I designed a current mirror. Some papers such as **broken link removed** said the DC gain is

A0 = gm1 x B x ro3.

I computed it with mine, but, in the simulation, the B factor doesn't seems to have any impact on the DC gain, only on the GBW. Not sure if there is a reason, my inputs transistors are working in subthreshold region.

Any Idea, suggestions?

Thank you...

 

[erikl]

A0 = gm1 x B x ro3.

... the B factor doesn't seems to have any impact on the DC gain, only on the GBW.

Any Idea, suggestions?

The DC gain ~ B * ro3

Now read the 1^st paragraph of point 2.3. of your a.m. paper!

 

[Fabien]

OK, thank you for you answer. So the B factor doesn't have any impact as the ro will change with B...
But, if the gain is boosted B times and the output resistor is reduced B times, it means the DC gain is gm1 x ro3, doen't it?
If yes, the gm1 is 12.8µS (qID/nkT) and ro3 = 5.5MOhms... it gives only 70 so 37dB...

 

[erikl]

But, if the gain is boosted B times and the output resistor is reduced B times, it means the DC gain is gm1 x ro3, doen't it?

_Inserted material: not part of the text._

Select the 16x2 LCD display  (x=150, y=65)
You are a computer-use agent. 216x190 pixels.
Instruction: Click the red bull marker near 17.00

Fabien: No! DC gain is gm1 x B x ro3 , as you stated yourself above!

 

[Fabien]

OK, so I probably made a mistake when I calculate ro3...
For gm1, in subthreshold I've only this equation: gm1 = qId/nkT (from Martin's book)

 

[erikl]

OK, so I probably made a mistake when I calculate ro3...
For gm1, in subthreshold I've only this equation: gm1 = qId/nkT (from Martin's book)

This is quite ok, I think. The gain enhancement doesn't depend on B , but is based on the (1−k)*I_D1 current shunting, see and study equns. (5) & (6) of item 2.3. of your a.m. paper thoroughly!